§ **EXERCISE GOAL**: Return each record shown below exactly, with none omitted.

§ **DATA RECORDS**:
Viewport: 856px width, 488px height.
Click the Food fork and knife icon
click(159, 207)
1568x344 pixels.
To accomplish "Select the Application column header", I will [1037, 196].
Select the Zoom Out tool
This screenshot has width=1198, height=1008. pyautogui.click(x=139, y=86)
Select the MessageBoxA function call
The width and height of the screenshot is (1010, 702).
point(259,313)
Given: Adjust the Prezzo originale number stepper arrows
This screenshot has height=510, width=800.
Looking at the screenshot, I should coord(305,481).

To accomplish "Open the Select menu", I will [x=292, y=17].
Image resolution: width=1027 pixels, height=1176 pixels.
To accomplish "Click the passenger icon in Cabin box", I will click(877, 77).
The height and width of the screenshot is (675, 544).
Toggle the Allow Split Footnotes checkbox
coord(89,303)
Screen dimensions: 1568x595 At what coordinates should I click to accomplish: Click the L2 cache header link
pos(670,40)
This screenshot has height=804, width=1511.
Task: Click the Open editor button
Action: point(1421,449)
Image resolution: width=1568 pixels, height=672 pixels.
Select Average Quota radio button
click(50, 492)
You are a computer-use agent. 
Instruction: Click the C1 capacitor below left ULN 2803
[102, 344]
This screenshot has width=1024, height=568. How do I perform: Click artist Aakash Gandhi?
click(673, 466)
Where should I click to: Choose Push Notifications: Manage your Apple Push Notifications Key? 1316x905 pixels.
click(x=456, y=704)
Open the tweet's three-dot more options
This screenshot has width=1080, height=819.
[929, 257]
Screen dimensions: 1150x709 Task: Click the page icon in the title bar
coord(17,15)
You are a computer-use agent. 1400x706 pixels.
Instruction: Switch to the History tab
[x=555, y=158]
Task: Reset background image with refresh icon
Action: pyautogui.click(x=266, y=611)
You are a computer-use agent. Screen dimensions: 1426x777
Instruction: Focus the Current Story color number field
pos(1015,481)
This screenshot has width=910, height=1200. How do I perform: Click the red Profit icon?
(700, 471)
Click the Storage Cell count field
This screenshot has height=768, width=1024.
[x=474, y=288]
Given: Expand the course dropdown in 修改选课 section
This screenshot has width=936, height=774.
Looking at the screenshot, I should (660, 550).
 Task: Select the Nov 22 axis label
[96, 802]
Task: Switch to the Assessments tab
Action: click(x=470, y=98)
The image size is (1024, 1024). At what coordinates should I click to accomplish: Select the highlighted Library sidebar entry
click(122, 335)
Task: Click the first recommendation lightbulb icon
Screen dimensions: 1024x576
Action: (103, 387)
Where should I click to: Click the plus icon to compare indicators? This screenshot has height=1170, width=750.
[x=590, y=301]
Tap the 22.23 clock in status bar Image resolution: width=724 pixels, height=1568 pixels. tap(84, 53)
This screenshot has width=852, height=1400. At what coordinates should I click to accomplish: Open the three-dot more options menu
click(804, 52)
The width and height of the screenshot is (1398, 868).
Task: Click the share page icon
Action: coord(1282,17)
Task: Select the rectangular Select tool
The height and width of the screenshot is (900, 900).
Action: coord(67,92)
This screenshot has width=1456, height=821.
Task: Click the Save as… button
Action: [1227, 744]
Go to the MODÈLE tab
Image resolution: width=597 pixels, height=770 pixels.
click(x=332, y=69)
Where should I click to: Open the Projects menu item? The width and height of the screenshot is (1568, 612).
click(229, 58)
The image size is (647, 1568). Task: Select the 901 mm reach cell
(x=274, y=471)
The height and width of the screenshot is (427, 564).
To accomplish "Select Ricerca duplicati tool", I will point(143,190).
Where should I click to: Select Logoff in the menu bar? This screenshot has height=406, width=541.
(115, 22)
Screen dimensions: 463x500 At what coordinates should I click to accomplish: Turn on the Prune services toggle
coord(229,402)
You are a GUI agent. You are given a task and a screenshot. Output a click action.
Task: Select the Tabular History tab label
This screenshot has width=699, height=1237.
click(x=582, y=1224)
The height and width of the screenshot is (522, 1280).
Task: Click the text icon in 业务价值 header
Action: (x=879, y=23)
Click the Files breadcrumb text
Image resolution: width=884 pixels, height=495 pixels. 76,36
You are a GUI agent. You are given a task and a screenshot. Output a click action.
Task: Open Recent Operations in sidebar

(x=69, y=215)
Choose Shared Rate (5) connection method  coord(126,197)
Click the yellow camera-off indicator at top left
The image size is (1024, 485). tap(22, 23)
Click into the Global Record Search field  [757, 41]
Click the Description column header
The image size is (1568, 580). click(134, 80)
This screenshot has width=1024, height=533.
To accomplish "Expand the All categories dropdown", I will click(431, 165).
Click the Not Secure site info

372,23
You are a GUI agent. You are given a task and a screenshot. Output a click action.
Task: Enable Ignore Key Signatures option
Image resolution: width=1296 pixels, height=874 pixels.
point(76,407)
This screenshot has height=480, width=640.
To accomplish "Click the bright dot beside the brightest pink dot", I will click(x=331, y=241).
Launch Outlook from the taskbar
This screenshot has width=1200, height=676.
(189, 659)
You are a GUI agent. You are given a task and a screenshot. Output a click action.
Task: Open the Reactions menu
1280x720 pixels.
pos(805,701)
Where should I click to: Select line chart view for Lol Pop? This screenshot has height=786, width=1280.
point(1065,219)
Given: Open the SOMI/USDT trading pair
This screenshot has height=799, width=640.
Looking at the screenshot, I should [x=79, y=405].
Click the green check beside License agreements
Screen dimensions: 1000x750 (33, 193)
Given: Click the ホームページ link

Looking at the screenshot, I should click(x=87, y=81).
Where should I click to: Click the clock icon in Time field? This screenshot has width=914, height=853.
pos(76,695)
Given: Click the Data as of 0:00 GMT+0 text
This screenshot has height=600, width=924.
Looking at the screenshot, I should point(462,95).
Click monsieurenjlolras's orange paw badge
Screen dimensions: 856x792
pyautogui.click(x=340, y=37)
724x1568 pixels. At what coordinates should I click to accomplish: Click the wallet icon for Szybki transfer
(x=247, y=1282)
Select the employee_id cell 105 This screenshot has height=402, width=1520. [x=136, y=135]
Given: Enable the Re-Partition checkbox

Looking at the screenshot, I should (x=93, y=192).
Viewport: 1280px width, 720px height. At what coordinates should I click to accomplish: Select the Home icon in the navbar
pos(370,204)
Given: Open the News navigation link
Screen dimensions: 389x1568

§ **TASK SOLUTION**:
Viewport: 856px width, 488px height.
Click the Food fork and knife icon
click(159, 207)
1568x344 pixels.
To accomplish "Select the Application column header", I will [1037, 196].
Select the Zoom Out tool
This screenshot has width=1198, height=1008. pyautogui.click(x=139, y=86)
Select the MessageBoxA function call
The width and height of the screenshot is (1010, 702).
point(259,313)
Given: Adjust the Prezzo originale number stepper arrows
This screenshot has height=510, width=800.
Looking at the screenshot, I should coord(305,481).

To accomplish "Open the Select menu", I will [x=292, y=17].
Image resolution: width=1027 pixels, height=1176 pixels.
To accomplish "Click the passenger icon in Cabin box", I will click(877, 77).
The height and width of the screenshot is (675, 544).
Toggle the Allow Split Footnotes checkbox
coord(89,303)
Screen dimensions: 1568x595 At what coordinates should I click to accomplish: Click the L2 cache header link
pos(670,40)
This screenshot has height=804, width=1511.
Task: Click the Open editor button
Action: point(1421,449)
Image resolution: width=1568 pixels, height=672 pixels.
Select Average Quota radio button
click(50, 492)
You are a computer-use agent. 
Instruction: Click the C1 capacitor below left ULN 2803
[102, 344]
This screenshot has width=1024, height=568. How do I perform: Click artist Aakash Gandhi?
click(673, 466)
Where should I click to: Choose Push Notifications: Manage your Apple Push Notifications Key? 1316x905 pixels.
click(x=456, y=704)
Open the tweet's three-dot more options
This screenshot has width=1080, height=819.
[929, 257]
Screen dimensions: 1150x709 Task: Click the page icon in the title bar
coord(17,15)
You are a computer-use agent. 1400x706 pixels.
Instruction: Switch to the History tab
[x=555, y=158]
Task: Reset background image with refresh icon
Action: pyautogui.click(x=266, y=611)
You are a computer-use agent. Screen dimensions: 1426x777
Instruction: Focus the Current Story color number field
pos(1015,481)
This screenshot has width=910, height=1200. How do I perform: Click the red Profit icon?
(700, 471)
Click the Storage Cell count field
This screenshot has height=768, width=1024.
[x=474, y=288]
Given: Expand the course dropdown in 修改选课 section
This screenshot has width=936, height=774.
Looking at the screenshot, I should (660, 550).
 Task: Select the Nov 22 axis label
[96, 802]
Task: Switch to the Assessments tab
Action: click(x=470, y=98)
The image size is (1024, 1024). At what coordinates should I click to accomplish: Select the highlighted Library sidebar entry
click(122, 335)
Task: Click the first recommendation lightbulb icon
Screen dimensions: 1024x576
Action: (103, 387)
Where should I click to: Click the plus icon to compare indicators? This screenshot has height=1170, width=750.
[x=590, y=301]
Tap the 22.23 clock in status bar Image resolution: width=724 pixels, height=1568 pixels. tap(84, 53)
This screenshot has width=852, height=1400. At what coordinates should I click to accomplish: Open the three-dot more options menu
click(804, 52)
The width and height of the screenshot is (1398, 868).
Task: Click the share page icon
Action: coord(1282,17)
Task: Select the rectangular Select tool
The height and width of the screenshot is (900, 900).
Action: coord(67,92)
This screenshot has width=1456, height=821.
Task: Click the Save as… button
Action: [1227, 744]
Go to the MODÈLE tab
Image resolution: width=597 pixels, height=770 pixels.
click(x=332, y=69)
Where should I click to: Open the Projects menu item? The width and height of the screenshot is (1568, 612).
click(229, 58)
The image size is (647, 1568). Task: Select the 901 mm reach cell
(x=274, y=471)
The height and width of the screenshot is (427, 564).
To accomplish "Select Ricerca duplicati tool", I will point(143,190).
Where should I click to: Select Logoff in the menu bar? This screenshot has height=406, width=541.
(115, 22)
Screen dimensions: 463x500 At what coordinates should I click to accomplish: Turn on the Prune services toggle
coord(229,402)
You are a GUI agent. You are given a task and a screenshot. Output a click action.
Task: Select the Tabular History tab label
This screenshot has width=699, height=1237.
click(x=582, y=1224)
The height and width of the screenshot is (522, 1280).
Task: Click the text icon in 业务价值 header
Action: (x=879, y=23)
Click the Files breadcrumb text
Image resolution: width=884 pixels, height=495 pixels. 76,36
You are a GUI agent. You are given a task and a screenshot. Output a click action.
Task: Open Recent Operations in sidebar

(x=69, y=215)
Choose Shared Rate (5) connection method  coord(126,197)
Click the yellow camera-off indicator at top left
The image size is (1024, 485). tap(22, 23)
Click into the Global Record Search field  [757, 41]
Click the Description column header
The image size is (1568, 580). click(134, 80)
This screenshot has width=1024, height=533.
To accomplish "Expand the All categories dropdown", I will click(431, 165).
Click the Not Secure site info

372,23
You are a GUI agent. You are given a task and a screenshot. Output a click action.
Task: Enable Ignore Key Signatures option
Image resolution: width=1296 pixels, height=874 pixels.
point(76,407)
This screenshot has height=480, width=640.
To accomplish "Click the bright dot beside the brightest pink dot", I will click(x=331, y=241).
Launch Outlook from the taskbar
This screenshot has width=1200, height=676.
(189, 659)
You are a GUI agent. You are given a task and a screenshot. Output a click action.
Task: Open the Reactions menu
1280x720 pixels.
pos(805,701)
Where should I click to: Select line chart view for Lol Pop? This screenshot has height=786, width=1280.
point(1065,219)
Given: Open the SOMI/USDT trading pair
This screenshot has height=799, width=640.
Looking at the screenshot, I should [x=79, y=405].
Click the green check beside License agreements
Screen dimensions: 1000x750 (33, 193)
Given: Click the ホームページ link

Looking at the screenshot, I should click(x=87, y=81).
Where should I click to: Click the clock icon in Time field? This screenshot has width=914, height=853.
pos(76,695)
Given: Click the Data as of 0:00 GMT+0 text
This screenshot has height=600, width=924.
Looking at the screenshot, I should point(462,95).
Click monsieurenjlolras's orange paw badge
Screen dimensions: 856x792
pyautogui.click(x=340, y=37)
724x1568 pixels. At what coordinates should I click to accomplish: Click the wallet icon for Szybki transfer
(x=247, y=1282)
Select the employee_id cell 105 This screenshot has height=402, width=1520. [x=136, y=135]
Given: Enable the Re-Partition checkbox

Looking at the screenshot, I should (x=93, y=192).
Viewport: 1280px width, 720px height. At what coordinates should I click to accomplish: Select the Home icon in the navbar
pos(370,204)
Given: Open the News navigation link
Screen dimensions: 389x1568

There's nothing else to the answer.